Es muy notable cómo funcionan las lealtades, vocablo que abordaré con mayor extensión más adelante. La gente que rodeaba a Capone, o a Corleone, omitían juzgar el origen de los recursos con los que el capo los regalaba, la forma en que tales riquezas eran obtenidas. Ellos estaban llenos de gratitud, admiración…y lealtad al patriarca. En cada ocasión, buscaban besar su mano, los ojos arrasados en lágrimas de reconocimiento. No es muy difícil entender esto. Y, mientras más desgraciado y marginado el que recibe el regalo, mayor es su agradecimiento.
No solo ocurrió en la ficción con Corleone, sino en la cruda realidad con Capone.

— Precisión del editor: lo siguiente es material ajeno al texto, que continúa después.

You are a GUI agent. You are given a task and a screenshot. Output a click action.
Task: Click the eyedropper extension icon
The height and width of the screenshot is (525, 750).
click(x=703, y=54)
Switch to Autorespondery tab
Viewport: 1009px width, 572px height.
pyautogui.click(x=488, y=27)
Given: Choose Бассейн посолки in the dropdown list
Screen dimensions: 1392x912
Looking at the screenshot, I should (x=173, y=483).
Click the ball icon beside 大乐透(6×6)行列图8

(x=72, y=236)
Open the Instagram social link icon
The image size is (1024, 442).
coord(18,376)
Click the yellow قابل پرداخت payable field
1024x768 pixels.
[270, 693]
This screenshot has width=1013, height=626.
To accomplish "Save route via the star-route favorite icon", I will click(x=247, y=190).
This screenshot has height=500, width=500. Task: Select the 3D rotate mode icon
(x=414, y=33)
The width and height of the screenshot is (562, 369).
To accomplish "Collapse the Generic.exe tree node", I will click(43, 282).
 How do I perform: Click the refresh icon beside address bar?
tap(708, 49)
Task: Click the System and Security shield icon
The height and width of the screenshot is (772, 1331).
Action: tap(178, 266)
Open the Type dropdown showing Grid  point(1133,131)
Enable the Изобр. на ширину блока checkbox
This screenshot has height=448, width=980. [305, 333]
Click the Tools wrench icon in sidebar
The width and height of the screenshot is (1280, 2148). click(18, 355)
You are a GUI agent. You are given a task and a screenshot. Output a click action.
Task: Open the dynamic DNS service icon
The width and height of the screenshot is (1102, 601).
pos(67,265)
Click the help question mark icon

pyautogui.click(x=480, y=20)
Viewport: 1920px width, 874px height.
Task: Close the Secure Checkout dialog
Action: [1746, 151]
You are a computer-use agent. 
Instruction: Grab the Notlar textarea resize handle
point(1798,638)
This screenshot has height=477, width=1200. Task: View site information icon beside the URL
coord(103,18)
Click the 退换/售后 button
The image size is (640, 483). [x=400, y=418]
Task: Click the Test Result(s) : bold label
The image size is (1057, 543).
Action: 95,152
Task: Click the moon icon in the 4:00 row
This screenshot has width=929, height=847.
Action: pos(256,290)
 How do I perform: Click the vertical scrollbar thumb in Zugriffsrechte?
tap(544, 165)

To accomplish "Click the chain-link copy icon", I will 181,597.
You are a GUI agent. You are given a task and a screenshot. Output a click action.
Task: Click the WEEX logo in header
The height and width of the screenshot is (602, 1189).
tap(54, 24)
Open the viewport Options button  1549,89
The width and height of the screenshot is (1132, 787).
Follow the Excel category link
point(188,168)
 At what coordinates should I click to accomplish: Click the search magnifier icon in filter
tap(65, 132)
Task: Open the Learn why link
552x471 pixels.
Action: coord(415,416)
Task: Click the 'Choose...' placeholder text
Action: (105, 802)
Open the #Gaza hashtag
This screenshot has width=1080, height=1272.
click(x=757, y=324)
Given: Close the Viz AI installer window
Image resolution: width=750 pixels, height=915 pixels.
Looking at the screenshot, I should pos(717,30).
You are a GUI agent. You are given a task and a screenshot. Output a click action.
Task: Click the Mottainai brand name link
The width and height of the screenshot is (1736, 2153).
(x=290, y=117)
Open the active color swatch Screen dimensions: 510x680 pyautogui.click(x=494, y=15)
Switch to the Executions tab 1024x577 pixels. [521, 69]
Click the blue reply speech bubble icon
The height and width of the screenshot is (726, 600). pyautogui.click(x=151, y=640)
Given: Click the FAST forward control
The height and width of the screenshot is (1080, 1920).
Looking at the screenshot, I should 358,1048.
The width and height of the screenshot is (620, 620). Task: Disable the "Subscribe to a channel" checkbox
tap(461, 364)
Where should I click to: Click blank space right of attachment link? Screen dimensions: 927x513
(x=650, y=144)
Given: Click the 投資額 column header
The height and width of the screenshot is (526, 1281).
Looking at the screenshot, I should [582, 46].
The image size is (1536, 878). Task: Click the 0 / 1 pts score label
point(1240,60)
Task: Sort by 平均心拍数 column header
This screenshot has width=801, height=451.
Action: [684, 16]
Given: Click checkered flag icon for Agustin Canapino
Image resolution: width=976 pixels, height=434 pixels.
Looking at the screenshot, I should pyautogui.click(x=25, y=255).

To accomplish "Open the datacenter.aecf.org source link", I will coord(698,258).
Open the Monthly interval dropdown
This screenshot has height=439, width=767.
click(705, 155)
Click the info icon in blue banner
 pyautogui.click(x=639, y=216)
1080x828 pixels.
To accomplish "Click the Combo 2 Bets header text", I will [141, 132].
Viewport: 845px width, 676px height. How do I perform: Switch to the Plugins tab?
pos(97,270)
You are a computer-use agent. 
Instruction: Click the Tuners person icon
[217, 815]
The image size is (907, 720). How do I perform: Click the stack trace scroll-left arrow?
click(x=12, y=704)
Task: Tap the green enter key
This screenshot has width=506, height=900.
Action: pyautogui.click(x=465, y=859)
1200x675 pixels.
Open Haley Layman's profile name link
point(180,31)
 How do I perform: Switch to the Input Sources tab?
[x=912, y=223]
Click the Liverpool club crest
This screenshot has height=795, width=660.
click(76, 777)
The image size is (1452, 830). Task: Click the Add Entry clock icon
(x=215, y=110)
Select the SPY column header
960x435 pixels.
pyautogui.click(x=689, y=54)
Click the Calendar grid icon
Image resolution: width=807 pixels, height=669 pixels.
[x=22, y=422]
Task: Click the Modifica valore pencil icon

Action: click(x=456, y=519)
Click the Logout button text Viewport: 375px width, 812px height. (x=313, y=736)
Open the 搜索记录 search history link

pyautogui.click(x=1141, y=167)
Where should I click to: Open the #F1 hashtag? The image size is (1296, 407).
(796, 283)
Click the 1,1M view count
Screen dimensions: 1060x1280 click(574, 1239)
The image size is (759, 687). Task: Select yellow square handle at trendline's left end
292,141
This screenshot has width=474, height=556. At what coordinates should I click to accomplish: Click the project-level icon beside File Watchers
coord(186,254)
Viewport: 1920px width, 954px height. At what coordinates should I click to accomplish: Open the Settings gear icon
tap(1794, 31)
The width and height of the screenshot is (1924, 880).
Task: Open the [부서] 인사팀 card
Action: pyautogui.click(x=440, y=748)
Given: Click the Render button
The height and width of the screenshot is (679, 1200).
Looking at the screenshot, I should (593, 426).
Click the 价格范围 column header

Y muchos nombres se suman ahí; el Chapo Guzmán, Pablo Escobar, Fidel Velázquez, Elba Esther Gordillo, etc. Noto que, con frecuencia, mis nietecitos quedan sorprendidos con la cantidad de tuiteros que pueden apoyar abiertamente a la peor clase de criminales que han infestado esta nación. La clase de personas que hacen que uno recuerde las líneas del himno nacional y quiera verlos juzgados y pagando sus delitos. ¿Cómo puede haber alguien tan sin corazón, que no le importe el sufrimiento de millones de personas reducidas a la miseria, pese a trabajar dos, tres, diez veces más de lo que trabajan esos infames que dicen que “la riqueza es fruto del esfuerzo”? ¿Cómo conciliar el sueño con la cantidad de muertos, huérfanos, raptadas, violadas, vendidas que ha dejado la acción de esos infelices?
Bueno, es el Síndrome de Al Capone: Mientras a MÍ me haya ido bien, me importa un pepino de dónde provenga lo recibido, yo le soy leal al criminal.
Y es que las virtudes no son tan compatibles como imaginamos. Un ejemplo claro son La Verdad y La Lealtad. Observen con detenimiento cómo, alguien que sea cien por ciento leal, va a tener que sacrificar un tanto de verdad en muchas situaciones; y alguien cien por ciento veraz, se verá orillado a comprometer sus lealtades en ciertas circunstancias.
Es así cómo, una minoría de favorecidos, se muestran leales a los criminales que han mentido y traicionado a la patria, porque los defectos se llevan muy bien unos con otros, a diferencia de las virtudes, son haraganes y nunca lidian con dilemas éticos.
Por supuesto, su cantaleta favorita es que el gobierno progresista reparte dádivas, pero eso es un despropósito; ni son malhabidas, ni es el gobernante el que da los apoyos, sino todos nosotros, lealmente con nuestros hermanos connacionales, con el trabajo de todos, a través del gobierno que nos representa. Lo que era botín, ahora es siembra de un futuro más justo.
Es obligación de nuestros gobernantes conducirse con la verdad, ello, aunque algunas lealtades deban romperse al caer en dilemas éticos, es por ello que ahora vemos renuncias frente a la duda, porque hay, por fin, un parámetro moral y ético. Gente muy valiosa (y algunos vivales) han ejemplificado que, con un gobierno del pueblo, para el pueblo y con el pueblo, no se juega a las lealtades personales. Que los restos del conservadurismo sigan con su síndrome de Al Capone, que besen la mano de los que los enriquecieron delinquiendo mientras dejaban en la miseria a una mayoría. Nosotros no, nosotros estamos construyendo una nación decente.